Paper 14031-15
Blink and you’ll miss it: event-based data synthesis for fast-moving object detection in constrained platforms
28 April 2026 • 2:10 PM - 2:30 PM EDT | National Harbor 5
Abstract
Detecting fast-moving objects in dynamic scenes is a fundamental challenge in event-based vision, with applications ranging from terrestrial surveillance to space-based tracking of Resident Space Objects (RSOs). Conventional frame-based imaging and convolutional pipelines struggle to meet the latency and power requirements of resource-constrained platforms. In this work, we present a scalable method for generating labeled training data by superimposing real event streams from stationary-camera foreground recordings and ego-motion background recordings, and demonstrate that a lightweight CNN trained on this data generalizes to real, unmodified event streams.
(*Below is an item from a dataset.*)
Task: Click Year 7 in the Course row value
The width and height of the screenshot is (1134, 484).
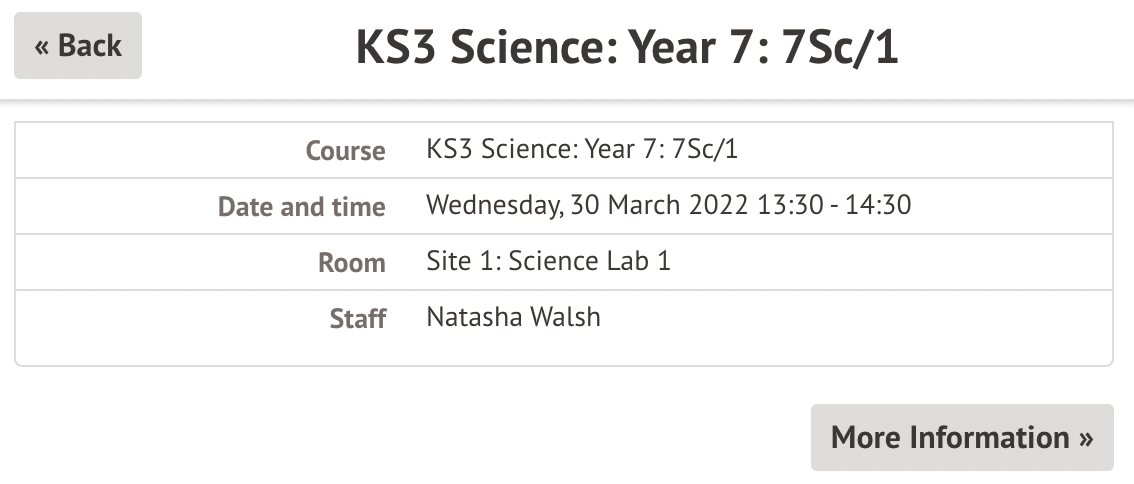Action: click(622, 150)
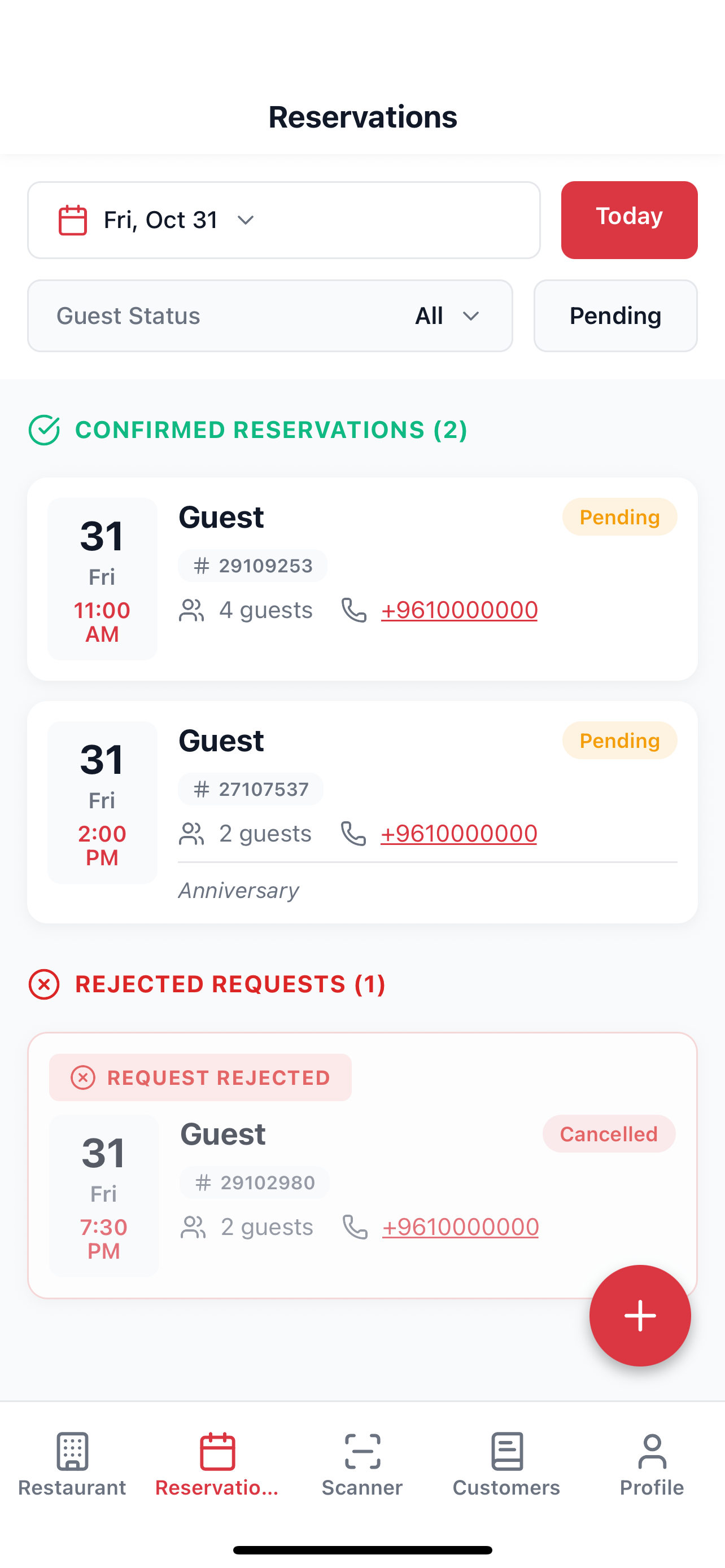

This provides a practical foundation for future deployment in autonomous detection systems, including space-based applications where event cameras are well-suited to the constraints of spacecraft payloads.
Presenter
Nathan Nelson
Utah State University (United States)
Nathan Nelson is a graduate researcher in the Computer Science program at Utah State University, where he works in the DIRECT Lab on applied machine learning and sensing systems. His research interests include event-based vision, neuromorphic sensing, and the development of efficient algorithms for resource-constrained platforms. He contributes to ongoing research at the intersection of novel sensor technologies and real-time detection systems.